#### INSTRUCTIONS FOR THE TASK
Write out again the entries from the first line to the line that includes "BẠT CHE NẮNG MƯA (131, 1910)", keeping both of those lines.

[RECORDS PROVIDED Boundary: Start]

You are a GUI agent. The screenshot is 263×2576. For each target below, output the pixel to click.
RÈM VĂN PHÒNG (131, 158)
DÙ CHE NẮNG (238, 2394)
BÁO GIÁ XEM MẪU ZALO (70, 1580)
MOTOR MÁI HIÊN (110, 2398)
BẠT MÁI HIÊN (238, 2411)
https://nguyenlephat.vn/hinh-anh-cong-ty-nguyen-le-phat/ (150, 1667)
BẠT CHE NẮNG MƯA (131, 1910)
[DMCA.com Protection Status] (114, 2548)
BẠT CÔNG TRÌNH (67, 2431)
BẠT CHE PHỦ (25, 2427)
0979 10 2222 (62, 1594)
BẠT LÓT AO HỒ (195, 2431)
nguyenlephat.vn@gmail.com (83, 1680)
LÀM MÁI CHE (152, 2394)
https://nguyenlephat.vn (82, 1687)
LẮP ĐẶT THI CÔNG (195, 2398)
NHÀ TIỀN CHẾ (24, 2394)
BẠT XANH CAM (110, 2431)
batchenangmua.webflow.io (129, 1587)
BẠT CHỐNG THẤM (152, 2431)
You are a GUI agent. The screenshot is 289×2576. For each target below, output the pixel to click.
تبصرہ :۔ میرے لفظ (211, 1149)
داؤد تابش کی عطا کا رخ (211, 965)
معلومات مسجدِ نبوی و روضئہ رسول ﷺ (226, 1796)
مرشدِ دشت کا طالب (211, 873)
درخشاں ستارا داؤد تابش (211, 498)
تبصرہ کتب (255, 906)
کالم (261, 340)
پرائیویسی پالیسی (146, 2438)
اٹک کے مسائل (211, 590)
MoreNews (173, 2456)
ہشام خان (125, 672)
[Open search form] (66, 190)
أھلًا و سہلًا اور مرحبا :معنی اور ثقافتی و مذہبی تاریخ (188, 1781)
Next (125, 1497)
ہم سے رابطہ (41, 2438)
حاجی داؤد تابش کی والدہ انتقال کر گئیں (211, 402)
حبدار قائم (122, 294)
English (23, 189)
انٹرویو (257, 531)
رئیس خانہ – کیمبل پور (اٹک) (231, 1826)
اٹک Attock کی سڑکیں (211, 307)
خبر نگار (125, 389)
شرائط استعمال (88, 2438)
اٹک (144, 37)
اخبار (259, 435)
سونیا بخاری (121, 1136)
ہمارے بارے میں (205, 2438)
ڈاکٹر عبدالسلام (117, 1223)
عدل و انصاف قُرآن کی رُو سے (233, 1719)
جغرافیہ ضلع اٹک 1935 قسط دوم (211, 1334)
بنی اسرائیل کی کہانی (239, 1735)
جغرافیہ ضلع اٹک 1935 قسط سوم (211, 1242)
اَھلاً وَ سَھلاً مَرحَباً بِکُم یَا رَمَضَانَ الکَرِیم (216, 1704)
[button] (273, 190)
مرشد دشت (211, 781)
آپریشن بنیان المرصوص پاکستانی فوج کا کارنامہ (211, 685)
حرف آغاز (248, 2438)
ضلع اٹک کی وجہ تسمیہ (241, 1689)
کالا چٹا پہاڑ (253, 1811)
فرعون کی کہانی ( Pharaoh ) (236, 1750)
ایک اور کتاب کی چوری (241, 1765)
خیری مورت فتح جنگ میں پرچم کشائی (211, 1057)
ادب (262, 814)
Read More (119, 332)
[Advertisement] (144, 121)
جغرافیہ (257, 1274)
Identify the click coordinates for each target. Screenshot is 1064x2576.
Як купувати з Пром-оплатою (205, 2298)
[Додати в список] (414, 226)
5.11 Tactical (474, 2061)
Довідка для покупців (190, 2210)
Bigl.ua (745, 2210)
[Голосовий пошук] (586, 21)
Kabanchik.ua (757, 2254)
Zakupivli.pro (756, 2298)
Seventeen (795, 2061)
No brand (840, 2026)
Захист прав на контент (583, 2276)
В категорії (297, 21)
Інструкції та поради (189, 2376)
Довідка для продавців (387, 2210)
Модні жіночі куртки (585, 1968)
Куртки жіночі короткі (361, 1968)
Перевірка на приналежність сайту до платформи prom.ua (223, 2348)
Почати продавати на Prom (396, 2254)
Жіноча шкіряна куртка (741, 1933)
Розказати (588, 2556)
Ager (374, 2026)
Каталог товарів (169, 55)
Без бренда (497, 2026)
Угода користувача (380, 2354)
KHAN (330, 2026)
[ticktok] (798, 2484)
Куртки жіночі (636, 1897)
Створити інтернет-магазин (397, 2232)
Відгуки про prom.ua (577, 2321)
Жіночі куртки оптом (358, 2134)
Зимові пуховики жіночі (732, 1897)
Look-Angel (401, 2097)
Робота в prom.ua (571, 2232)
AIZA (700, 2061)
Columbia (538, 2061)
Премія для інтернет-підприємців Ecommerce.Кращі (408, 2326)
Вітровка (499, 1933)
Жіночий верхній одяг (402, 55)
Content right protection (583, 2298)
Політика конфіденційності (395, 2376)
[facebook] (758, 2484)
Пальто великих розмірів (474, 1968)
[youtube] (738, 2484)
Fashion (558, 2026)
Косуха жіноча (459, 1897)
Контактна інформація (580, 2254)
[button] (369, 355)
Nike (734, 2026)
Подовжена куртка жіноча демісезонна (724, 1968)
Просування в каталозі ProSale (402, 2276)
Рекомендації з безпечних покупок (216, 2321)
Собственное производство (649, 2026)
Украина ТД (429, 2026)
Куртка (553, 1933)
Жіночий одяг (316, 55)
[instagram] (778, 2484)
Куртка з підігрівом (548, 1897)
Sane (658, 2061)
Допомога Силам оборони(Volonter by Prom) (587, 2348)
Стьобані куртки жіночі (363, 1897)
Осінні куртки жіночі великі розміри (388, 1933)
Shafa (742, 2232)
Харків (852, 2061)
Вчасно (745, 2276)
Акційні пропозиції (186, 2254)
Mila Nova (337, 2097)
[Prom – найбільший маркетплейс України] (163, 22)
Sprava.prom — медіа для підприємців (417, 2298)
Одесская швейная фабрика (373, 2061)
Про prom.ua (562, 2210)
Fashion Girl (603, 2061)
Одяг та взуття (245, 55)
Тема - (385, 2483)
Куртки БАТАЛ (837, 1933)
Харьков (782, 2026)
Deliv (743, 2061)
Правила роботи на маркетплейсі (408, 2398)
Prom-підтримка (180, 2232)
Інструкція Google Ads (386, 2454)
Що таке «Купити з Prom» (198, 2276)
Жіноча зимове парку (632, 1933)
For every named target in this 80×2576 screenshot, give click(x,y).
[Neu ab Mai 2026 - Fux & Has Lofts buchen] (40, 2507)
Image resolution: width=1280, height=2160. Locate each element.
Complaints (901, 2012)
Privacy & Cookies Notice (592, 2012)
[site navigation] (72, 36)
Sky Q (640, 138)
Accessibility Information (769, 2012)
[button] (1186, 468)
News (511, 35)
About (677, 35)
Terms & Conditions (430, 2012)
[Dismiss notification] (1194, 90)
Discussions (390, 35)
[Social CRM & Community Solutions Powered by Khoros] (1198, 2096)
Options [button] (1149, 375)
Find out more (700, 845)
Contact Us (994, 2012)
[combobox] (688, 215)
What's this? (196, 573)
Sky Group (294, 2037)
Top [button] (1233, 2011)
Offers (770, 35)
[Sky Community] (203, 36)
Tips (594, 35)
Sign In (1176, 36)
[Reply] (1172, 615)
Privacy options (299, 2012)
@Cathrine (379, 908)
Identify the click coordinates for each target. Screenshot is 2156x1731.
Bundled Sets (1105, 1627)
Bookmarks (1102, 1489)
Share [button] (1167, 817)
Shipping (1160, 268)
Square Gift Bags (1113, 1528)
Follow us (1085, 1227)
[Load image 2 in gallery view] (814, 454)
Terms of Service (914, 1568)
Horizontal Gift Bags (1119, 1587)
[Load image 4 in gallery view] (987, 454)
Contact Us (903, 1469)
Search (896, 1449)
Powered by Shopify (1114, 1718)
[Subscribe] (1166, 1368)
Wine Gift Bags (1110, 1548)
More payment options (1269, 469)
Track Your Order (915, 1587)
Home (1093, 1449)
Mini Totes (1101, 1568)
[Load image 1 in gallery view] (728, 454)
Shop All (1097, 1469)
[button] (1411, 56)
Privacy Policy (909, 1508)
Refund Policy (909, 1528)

[RECORDS PROVIDED Boundary: End]

#### RESULT OF THE EXERCISE
You are a GUI agent. The screenshot is 263×2576. For each target below, output the pixel to click.
RÈM VĂN PHÒNG (131, 158)
DÙ CHE NẮNG (238, 2394)
BÁO GIÁ XEM MẪU ZALO (70, 1580)
MOTOR MÁI HIÊN (110, 2398)
BẠT MÁI HIÊN (238, 2411)
https://nguyenlephat.vn/hinh-anh-cong-ty-nguyen-le-phat/ (150, 1667)
BẠT CHE NẮNG MƯA (131, 1910)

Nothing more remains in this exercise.